Si certains y voient une opportunité d’exportation et de montée en puissance, d’autres s’interrogent : quels défis devra affronter Safra pour conserver son identité et sa compétitivité, notamment face à ses concurrents européens comme l’italien IVECO Bus qui travaille de plus en plus sur l’hydrogène, le polonais SOLARIS, qui a désormais une bonne expérience de production.
Une PME innovante dans un marché sous tension
Safra s’est distinguée ces dernières années par sa spécialisation dans les bus à hydrogène et les services de retrofit (transformation de bus thermiques en véhicules électriques ou à hydrogène). Elle a su développer une expertise reconnue, notamment avec son modèle HYCITY®, tout en conservant une structure de PME industrielle, agile mais exposée aux aléas des marchés publics, des appels d’offres et de l’insuffisance de politiques coordonnées entre les régions que l’État aurait dû envisager sous la forme d’une planification nationale solide de la filière Hydrogène.
En face, IVECO Bus, filiale du groupe CNH Industrial, pèse beaucoup plus lourd. Forte de plusieurs sites de production en Europe (France, Italie, Tchéquie), la marque italienne bénéficie d’un réseau logistique solide, d’un accès privilégié à certains marchés, et d’une gamme complète, du diesel au 100 % électrique, en passant par le gaz et l’hydrogène. IVECO mise aussi sur une forte capacité d’industrialisation et une standardisation de ses modèles.
Le polonais SOLARIS, quant à lui, a pénétré le marché européen et a vendu son bus hydrogène URBINO 12 à plus de 50 collectivités !
Wanrun : une opportunité ou un risque ?
Le rachat par Wanrun, acteur chinois en croissance dans le secteur des équipements automobiles et de la mobilité électrique, pourrait permettre à Safra d’accéder à de nouveaux marchés, notamment en Asie ; de bénéficier d’un soutien financier pour accélérer la R&D et renforcer les capacités industrielles ; de réduire ses coûts de production, si certaines chaînes d’approvisionnement sont rationalisées via la Chine.

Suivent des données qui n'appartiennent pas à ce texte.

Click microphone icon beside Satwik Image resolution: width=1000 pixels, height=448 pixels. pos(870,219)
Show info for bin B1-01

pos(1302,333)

Mais ce rachat soulève aussi plusieurs enjeux critiques : le risque d’un transfert progressif de savoir-faire ou d’un déplacement de l’innovation vers la maison mère ; les collectivités territoriales, souvent sensibles à la dimension locale, pourraient être réticentes à acheter des bus d’une société désormais sous pavillon chinois bien que, dans son secteur, tous ses concurrents sont étrangers. Enfin, reste posé le défi de la montée en échelle. La Safra devra produire plus pour rentabiliser le capital investi, sans sacrifier sa qualité et sa capacité d’innovation.
Face à IVECO, SOLARIS et autres industriels européens, Safra devra se battre sur les prix, les délais de livraison et la maintenance, tout en conservant sa spécificité.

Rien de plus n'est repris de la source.